Financial Interests. BlueRock Therapeutics is a subsidiary of Bayer, a multinational pharmaceutical company. The financial stakes involved could potentially influence the presentation and interpretation of trial results

Conclusions and Next Steps

The Phase I clinical trial marks a promising but preliminary step in the development of an effective cell-based therapy for Parkinson's Disease. The trial's primary objective of assessing the safety of BRT-DA01 was met, but several questions and concerns remain, including the therapy's long-term efficacy, ethical considerations, and the need for more robust data.

What to Watch For. BlueRock Therapeutics has announced plans for Phase II trials in H1 2024. These will be crucial for further validating the safety and efficacy of BRT-DA01.

Expert Opinions. Keep an eye on reactions from the scientific community, especially from experts like Roger Barker, who have expressed caution about the initial results.

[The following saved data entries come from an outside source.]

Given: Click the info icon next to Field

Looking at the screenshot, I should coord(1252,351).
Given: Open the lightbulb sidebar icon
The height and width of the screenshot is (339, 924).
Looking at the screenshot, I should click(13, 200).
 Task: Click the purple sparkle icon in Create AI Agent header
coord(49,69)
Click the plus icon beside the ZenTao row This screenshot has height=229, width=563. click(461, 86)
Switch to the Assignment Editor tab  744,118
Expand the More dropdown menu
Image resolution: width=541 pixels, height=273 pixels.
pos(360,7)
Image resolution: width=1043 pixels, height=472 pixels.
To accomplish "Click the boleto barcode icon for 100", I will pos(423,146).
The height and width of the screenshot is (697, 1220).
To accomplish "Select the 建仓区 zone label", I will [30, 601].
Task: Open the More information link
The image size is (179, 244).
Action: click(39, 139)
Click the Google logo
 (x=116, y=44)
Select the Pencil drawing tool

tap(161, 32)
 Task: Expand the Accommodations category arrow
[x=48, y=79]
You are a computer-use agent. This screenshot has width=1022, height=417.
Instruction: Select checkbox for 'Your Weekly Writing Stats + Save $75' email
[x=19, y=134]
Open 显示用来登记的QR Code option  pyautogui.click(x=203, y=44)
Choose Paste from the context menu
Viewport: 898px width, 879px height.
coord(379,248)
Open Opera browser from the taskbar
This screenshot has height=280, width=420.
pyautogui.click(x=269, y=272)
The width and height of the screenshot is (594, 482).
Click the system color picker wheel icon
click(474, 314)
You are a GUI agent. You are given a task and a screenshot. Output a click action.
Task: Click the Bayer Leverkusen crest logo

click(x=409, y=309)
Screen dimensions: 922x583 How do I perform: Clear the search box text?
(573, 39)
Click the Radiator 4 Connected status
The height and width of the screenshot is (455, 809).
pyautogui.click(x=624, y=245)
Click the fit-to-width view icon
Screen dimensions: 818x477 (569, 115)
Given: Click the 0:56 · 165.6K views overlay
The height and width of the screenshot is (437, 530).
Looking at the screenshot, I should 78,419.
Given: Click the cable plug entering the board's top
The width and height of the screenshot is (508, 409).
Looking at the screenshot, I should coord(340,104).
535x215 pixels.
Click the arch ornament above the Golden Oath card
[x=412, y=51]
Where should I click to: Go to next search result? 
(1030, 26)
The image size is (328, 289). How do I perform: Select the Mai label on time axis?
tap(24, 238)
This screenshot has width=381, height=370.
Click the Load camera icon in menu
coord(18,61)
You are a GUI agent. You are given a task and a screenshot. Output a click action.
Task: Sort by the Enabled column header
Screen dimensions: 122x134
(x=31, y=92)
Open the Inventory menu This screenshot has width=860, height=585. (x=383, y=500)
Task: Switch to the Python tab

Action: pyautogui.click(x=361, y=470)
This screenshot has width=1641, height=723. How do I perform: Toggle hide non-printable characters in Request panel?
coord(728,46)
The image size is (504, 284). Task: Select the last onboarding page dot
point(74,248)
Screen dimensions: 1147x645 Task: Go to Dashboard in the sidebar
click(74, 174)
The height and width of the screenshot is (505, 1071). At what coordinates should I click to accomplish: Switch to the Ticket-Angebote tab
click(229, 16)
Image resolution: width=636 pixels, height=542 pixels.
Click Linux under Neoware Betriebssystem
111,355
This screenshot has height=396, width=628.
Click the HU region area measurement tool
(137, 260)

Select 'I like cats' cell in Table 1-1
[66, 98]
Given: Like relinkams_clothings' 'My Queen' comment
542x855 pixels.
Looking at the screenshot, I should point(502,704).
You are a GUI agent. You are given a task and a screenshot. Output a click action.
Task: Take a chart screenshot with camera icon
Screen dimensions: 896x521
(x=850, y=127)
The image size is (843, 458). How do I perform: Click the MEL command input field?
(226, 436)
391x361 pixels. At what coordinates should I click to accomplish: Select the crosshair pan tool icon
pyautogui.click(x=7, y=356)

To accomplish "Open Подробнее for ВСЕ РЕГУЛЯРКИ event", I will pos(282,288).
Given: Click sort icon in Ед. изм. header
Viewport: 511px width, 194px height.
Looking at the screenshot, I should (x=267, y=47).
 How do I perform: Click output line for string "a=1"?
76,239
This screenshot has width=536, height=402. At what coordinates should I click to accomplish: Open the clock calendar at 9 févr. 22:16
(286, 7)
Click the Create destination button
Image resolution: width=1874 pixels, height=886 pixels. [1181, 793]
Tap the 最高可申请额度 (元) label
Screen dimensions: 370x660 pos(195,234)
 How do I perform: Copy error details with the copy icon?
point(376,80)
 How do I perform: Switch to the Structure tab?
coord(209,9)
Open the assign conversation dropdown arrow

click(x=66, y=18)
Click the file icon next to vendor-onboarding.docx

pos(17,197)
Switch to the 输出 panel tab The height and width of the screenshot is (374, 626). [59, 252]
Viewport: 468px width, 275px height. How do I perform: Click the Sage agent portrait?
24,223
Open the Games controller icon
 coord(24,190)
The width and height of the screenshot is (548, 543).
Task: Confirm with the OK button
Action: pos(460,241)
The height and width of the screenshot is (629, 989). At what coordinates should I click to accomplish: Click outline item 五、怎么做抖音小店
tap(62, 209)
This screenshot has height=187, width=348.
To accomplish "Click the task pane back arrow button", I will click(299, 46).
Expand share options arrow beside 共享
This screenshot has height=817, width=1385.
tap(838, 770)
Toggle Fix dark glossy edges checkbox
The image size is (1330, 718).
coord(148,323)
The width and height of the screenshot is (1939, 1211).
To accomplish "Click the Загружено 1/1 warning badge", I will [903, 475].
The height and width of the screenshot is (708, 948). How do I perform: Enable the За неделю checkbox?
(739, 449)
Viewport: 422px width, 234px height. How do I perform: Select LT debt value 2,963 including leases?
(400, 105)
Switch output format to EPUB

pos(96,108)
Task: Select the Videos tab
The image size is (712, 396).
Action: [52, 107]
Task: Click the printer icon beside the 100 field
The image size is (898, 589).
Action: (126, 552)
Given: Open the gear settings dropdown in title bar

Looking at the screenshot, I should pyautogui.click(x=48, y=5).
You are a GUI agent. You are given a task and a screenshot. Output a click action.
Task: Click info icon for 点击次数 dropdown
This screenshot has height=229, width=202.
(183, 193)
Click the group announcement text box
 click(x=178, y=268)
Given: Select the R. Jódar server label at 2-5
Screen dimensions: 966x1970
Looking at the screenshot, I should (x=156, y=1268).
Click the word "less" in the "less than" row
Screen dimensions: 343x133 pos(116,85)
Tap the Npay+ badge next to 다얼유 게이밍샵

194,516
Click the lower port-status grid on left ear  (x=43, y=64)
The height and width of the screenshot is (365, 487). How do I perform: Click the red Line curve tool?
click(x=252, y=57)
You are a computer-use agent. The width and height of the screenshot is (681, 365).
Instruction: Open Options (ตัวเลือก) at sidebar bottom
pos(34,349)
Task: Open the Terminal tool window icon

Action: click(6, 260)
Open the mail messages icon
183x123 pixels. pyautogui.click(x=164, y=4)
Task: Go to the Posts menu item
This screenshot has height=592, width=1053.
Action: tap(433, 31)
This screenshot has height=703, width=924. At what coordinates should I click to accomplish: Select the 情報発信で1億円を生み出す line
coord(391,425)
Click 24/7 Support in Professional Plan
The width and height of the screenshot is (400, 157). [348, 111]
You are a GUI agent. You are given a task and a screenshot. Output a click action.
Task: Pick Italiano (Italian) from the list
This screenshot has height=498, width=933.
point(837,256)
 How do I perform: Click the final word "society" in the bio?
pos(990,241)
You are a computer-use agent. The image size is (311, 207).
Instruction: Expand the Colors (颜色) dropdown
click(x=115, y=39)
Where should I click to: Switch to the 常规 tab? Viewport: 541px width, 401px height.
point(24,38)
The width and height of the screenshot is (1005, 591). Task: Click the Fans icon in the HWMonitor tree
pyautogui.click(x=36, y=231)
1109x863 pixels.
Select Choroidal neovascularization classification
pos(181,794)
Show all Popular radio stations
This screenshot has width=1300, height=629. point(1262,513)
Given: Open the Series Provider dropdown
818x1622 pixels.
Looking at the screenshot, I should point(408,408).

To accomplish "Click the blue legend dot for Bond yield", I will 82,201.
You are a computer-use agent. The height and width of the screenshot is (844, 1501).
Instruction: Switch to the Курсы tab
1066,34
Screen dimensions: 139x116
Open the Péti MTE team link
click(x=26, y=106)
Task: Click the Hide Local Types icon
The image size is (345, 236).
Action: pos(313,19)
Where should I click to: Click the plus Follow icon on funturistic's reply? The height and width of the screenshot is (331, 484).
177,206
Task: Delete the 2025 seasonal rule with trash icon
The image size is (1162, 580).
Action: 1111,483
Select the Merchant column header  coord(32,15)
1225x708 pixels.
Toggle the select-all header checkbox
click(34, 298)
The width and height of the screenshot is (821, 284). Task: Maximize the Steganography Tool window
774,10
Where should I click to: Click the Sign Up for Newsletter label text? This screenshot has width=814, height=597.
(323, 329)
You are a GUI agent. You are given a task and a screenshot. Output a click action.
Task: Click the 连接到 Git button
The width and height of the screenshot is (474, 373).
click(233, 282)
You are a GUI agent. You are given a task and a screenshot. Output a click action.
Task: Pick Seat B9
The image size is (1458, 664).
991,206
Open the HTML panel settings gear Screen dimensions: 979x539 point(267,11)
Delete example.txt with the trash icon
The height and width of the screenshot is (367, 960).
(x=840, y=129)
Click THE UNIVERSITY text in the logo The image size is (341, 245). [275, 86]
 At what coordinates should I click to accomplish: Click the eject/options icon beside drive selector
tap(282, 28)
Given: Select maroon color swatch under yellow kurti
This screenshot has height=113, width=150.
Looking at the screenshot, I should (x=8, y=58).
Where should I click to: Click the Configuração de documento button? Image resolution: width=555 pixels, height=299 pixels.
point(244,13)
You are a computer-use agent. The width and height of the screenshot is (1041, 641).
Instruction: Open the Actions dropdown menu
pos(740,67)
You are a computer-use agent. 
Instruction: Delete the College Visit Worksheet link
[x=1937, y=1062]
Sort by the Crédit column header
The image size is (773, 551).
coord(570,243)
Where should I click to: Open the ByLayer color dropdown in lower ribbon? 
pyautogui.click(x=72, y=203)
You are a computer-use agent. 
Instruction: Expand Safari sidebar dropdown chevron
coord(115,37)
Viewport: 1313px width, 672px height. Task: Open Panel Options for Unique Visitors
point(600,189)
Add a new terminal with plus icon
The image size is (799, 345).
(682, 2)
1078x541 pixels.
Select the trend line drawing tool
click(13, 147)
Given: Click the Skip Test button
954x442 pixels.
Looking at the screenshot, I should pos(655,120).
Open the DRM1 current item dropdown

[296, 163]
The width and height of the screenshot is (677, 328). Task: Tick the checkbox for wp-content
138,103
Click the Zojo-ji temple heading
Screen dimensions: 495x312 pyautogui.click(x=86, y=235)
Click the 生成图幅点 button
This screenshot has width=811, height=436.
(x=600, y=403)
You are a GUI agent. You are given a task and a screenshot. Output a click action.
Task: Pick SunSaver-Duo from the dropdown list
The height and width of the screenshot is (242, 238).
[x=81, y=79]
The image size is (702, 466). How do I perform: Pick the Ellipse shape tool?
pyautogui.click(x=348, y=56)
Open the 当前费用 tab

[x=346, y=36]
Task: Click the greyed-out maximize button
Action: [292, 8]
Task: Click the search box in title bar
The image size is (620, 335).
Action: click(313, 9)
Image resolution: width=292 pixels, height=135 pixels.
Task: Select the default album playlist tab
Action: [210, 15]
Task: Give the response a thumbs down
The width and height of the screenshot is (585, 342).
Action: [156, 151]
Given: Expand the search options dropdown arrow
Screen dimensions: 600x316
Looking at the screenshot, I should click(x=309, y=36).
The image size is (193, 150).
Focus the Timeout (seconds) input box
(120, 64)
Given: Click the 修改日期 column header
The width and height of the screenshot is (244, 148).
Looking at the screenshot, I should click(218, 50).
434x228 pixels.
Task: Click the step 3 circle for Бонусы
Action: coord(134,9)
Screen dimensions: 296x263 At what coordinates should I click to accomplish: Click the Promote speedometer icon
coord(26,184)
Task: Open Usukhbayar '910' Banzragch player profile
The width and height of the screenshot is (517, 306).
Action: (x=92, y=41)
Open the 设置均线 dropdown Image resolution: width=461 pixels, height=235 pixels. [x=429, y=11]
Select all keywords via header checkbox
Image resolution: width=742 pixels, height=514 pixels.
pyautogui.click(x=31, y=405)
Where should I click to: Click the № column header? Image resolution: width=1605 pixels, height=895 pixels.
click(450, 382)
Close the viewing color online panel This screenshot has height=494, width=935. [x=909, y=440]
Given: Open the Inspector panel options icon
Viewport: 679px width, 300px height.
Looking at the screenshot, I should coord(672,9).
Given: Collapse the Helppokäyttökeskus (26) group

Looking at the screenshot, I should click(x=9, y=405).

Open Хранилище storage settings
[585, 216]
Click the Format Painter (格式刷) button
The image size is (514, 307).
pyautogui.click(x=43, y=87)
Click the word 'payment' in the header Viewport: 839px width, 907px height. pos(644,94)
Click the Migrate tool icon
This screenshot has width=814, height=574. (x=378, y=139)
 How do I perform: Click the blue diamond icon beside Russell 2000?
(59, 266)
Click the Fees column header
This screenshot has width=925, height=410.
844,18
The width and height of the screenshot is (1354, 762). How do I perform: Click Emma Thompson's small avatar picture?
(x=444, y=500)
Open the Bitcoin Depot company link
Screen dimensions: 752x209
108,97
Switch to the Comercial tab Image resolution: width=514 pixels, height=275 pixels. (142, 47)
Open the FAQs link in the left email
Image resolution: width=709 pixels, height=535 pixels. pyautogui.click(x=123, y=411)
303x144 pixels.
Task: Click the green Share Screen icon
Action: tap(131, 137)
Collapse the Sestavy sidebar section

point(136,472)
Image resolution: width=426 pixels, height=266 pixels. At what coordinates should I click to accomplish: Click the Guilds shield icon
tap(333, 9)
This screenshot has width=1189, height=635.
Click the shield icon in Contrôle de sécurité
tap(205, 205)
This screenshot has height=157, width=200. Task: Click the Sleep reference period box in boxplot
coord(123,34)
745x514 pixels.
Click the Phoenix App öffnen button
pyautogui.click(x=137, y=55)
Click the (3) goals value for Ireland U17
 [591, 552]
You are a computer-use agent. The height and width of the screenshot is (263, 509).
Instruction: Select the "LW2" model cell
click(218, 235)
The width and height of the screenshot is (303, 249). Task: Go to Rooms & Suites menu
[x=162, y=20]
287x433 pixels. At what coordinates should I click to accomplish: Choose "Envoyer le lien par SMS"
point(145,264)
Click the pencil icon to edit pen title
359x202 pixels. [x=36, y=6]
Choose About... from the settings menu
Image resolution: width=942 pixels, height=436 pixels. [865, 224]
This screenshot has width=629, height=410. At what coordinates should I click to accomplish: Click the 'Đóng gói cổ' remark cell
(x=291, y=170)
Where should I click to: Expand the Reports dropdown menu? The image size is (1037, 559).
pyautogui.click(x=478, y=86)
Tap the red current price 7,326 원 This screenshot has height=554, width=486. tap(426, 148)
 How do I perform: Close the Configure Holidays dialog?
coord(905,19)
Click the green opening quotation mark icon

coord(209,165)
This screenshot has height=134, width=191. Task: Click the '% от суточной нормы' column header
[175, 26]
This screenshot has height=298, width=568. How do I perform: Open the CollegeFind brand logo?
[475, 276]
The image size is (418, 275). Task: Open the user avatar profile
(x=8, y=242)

Ethical and Legal Developments. As research progresses, it will be interesting to see how the scientific community and lawmakers address the ethical concerns surrounding the use of embryonic stem cells.

Final Thoughts

I am excited about these results, but they should be viewed with cautious optimism. The field of cell-based therapies for Parkinson's Disease (or any others utilizing embryonic stem cells) is complex and fraught with both ethical and scientific challenges. The work being done by BlueRock Therapeutics is very important and could potentially pave the way for groundbreaking treatments. This is not just for Parkinson's but for a range of neurodegenerative diseases and human longevity.

References

BlueRock's Neuronal Stem Cell Therapy for Parkinson's Disease Is First to Show Positive Results in Phase I Clinical Study - https://www.bluerocktx.com/bluerocks-neuronal-stem-cell-therapy-for-parkinsons-disease-is-first-to-show-positive-results-in-phase-i-clinical-study/

Biotech company implants dopamine-making cells into people's brains https://www.technologyreview.com/2023/08/31/1078728/biotech-dopamine-making-cells-into-peoples-brains/?utm_source=Twitter&utm_campaign=site_visitor.unpaid.engagement&utm_medium=tr_social

Bayer says Parkinson's stem cell therapy improves symptoms in initial trial https://www.reuters.com/business/healthcare-pharmaceuticals/bayer-says-parkinsons-stem-cell-therapy-improves-symptoms-initial-trial-2023-08-28/#:~:text=Bayer%20says%20Parkinson's%20stem%20cell%20therapy%20improves%20symptoms%20in%20initial%20trial,-By%20Ludwig%20Burger&text=FRANKFURT%2C%20Aug%2028%20(Reuters),an%20early%2012%2Dpatient%20trial.

Fitzpatrick, K.M., Raschke, J. and Emborg, M.E., 2009. Cell-based therapies for Parkinson's disease: past, present, and future. Antioxidants & redox signaling, 11(9), pp.2189-2208.

Haas, B.R., Stewart, T.H. and Zhang, J., 2012. Premotor biomarkers for Parkinson's disease-a promising direction of research. Translational neurodegeneration, 1, pp.1-11.

Kikuchi, T., Morizane, A., Doi, D., Magotani, H., Onoe, H., Hayashi, T., Mizuma, H., Takara, S., Takahashi, R., Inoue, H. and Morita, S., 2017. Human iPS cell-derived dopaminergic neurons function in a primate Parkinson’s disease model. Nature, 548(7669), pp.592-596.